# SOURCE MATERIAL
_ _ _ _ _

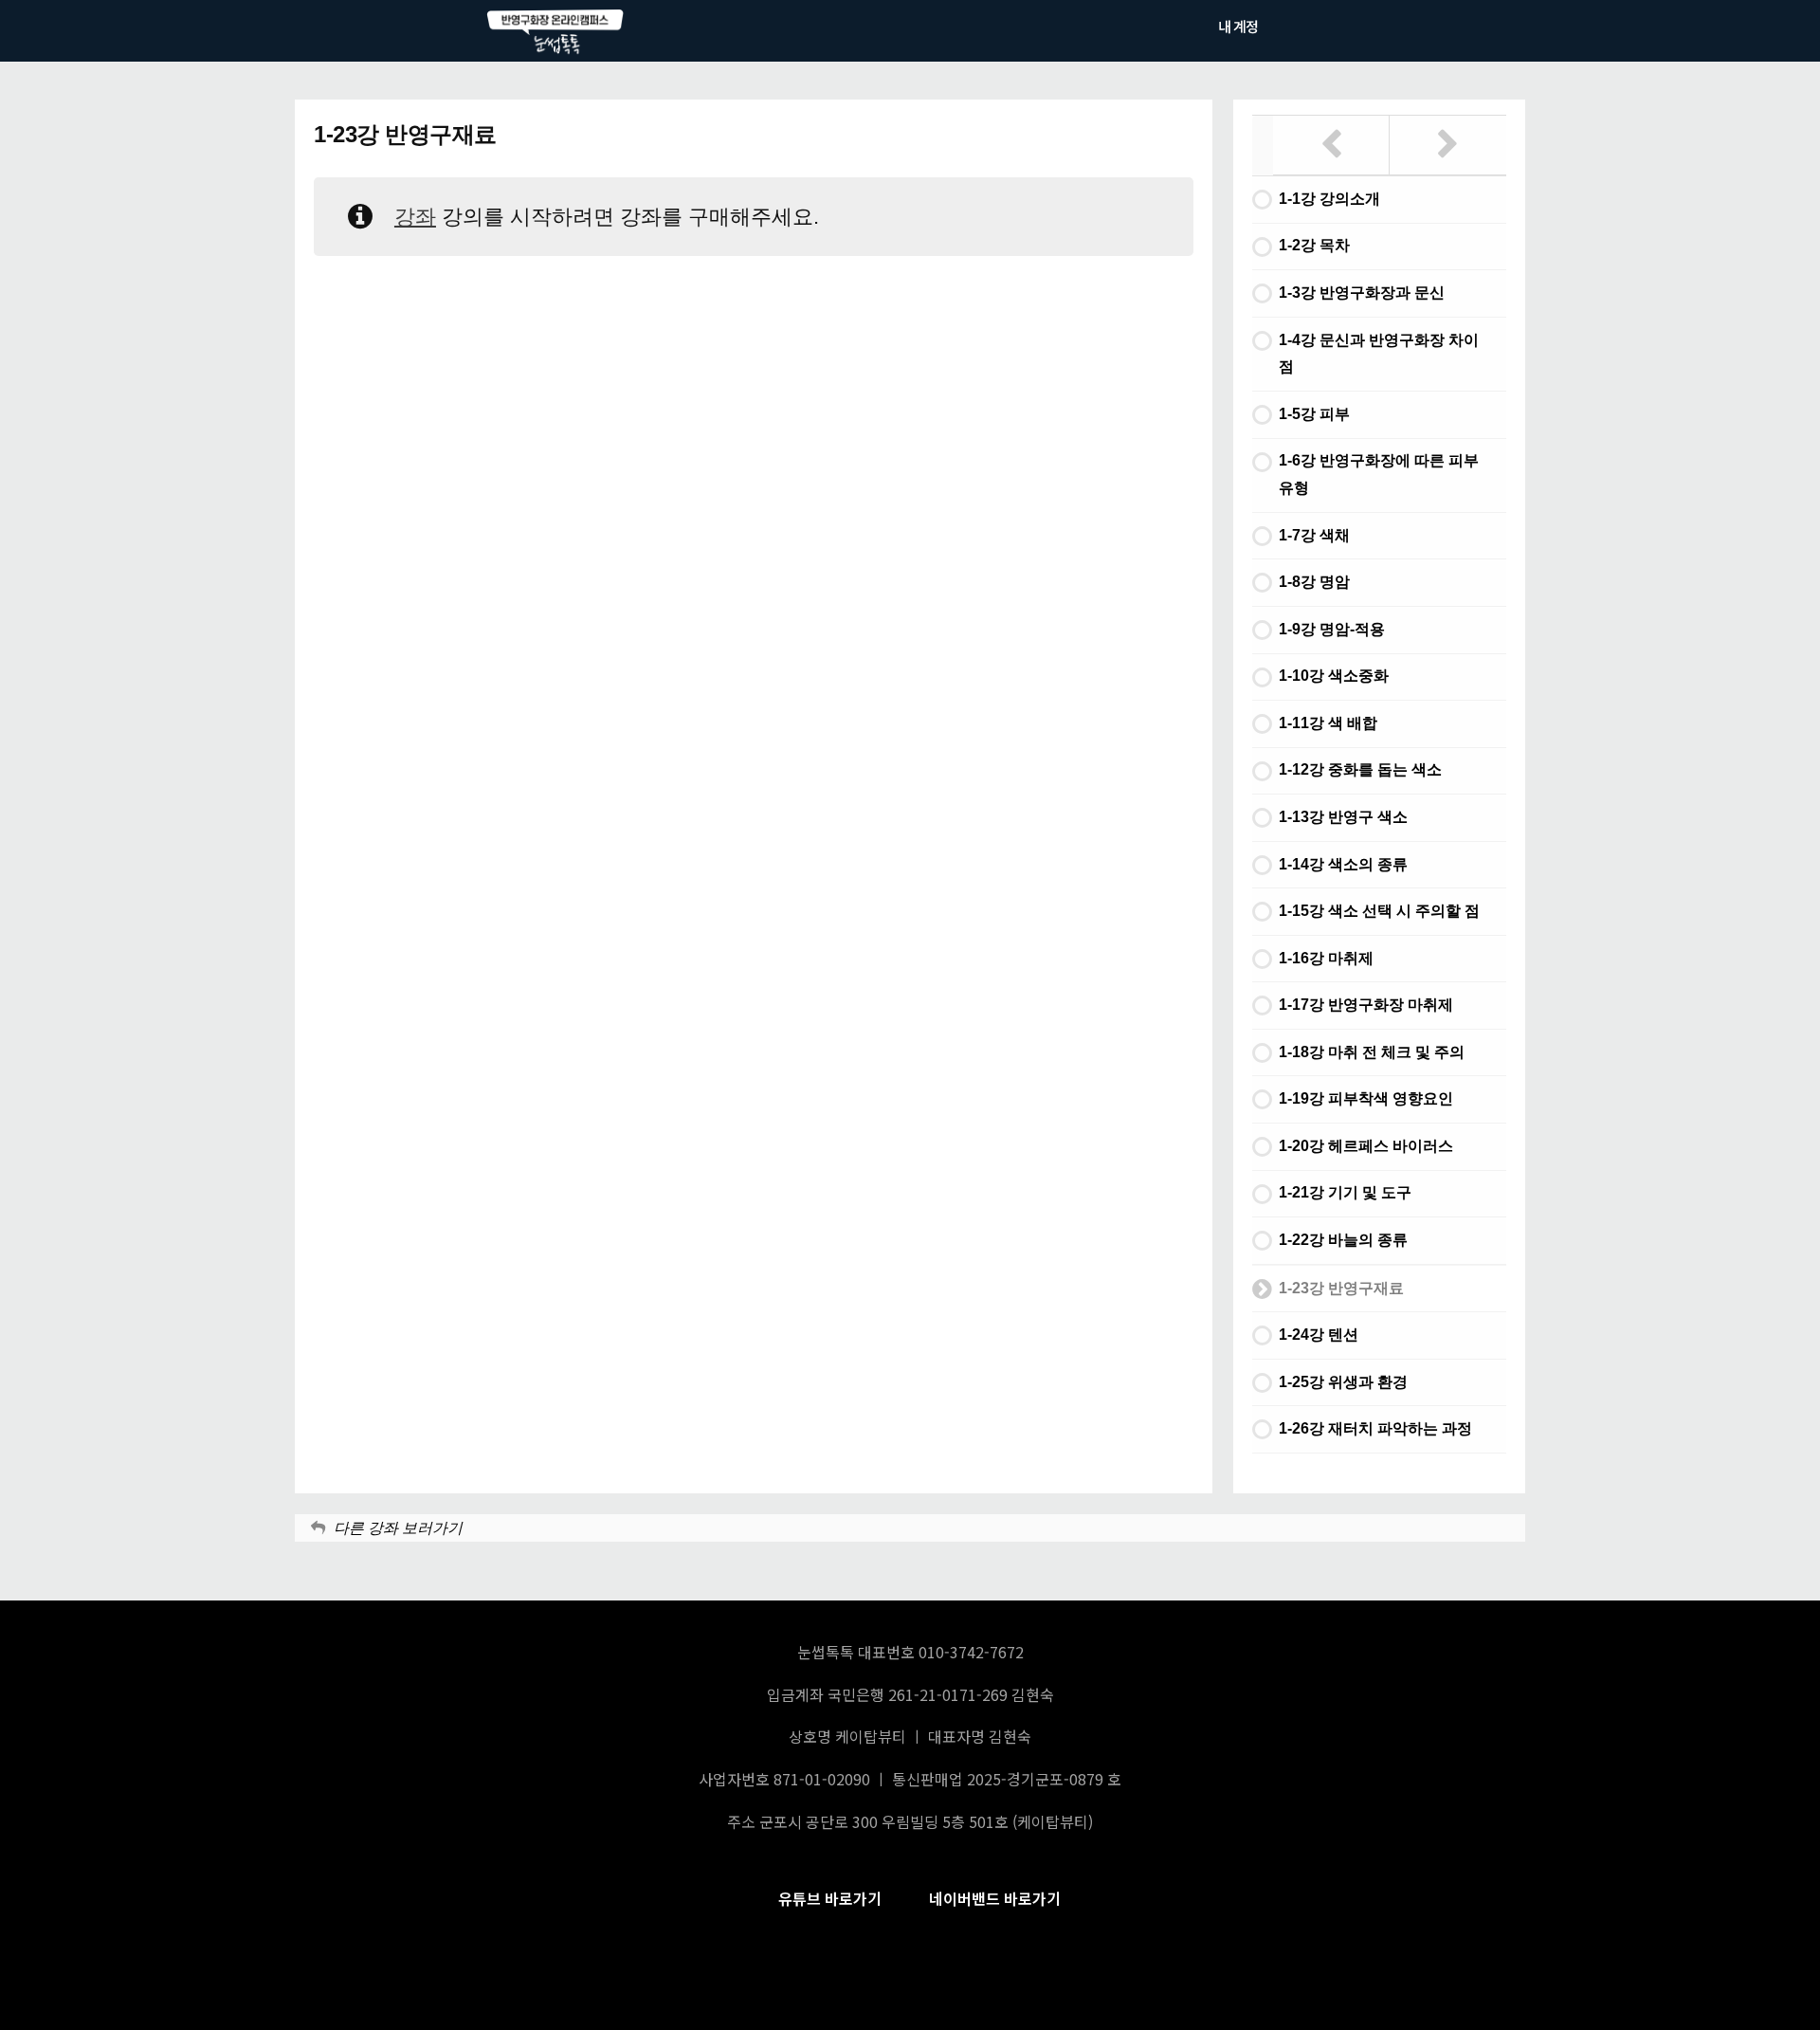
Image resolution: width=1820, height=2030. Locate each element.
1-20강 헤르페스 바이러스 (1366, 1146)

_ _ _ _ _

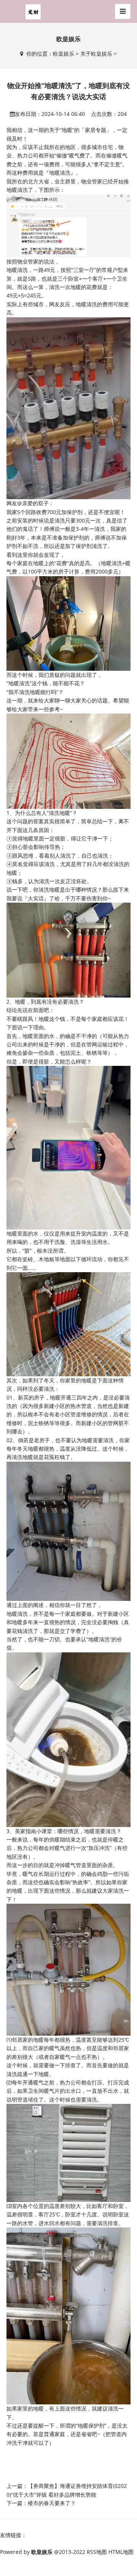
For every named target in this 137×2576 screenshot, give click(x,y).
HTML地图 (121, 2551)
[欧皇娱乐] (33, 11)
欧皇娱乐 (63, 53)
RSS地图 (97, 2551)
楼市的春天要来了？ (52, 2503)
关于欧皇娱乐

_ _ _ _ _

# PROBLEM STATEMENT
The required output is the stretch of entries above from the line containing "Image resolution: width=1820, height=2030." through the line containing "1-20강 헤르페스 바이러스 (1366, 1146)", reproduced exactly.

# SOLUTION FOR THIS EXERCISE
Image resolution: width=1820, height=2030. Locate each element.
1-20강 헤르페스 바이러스 (1366, 1146)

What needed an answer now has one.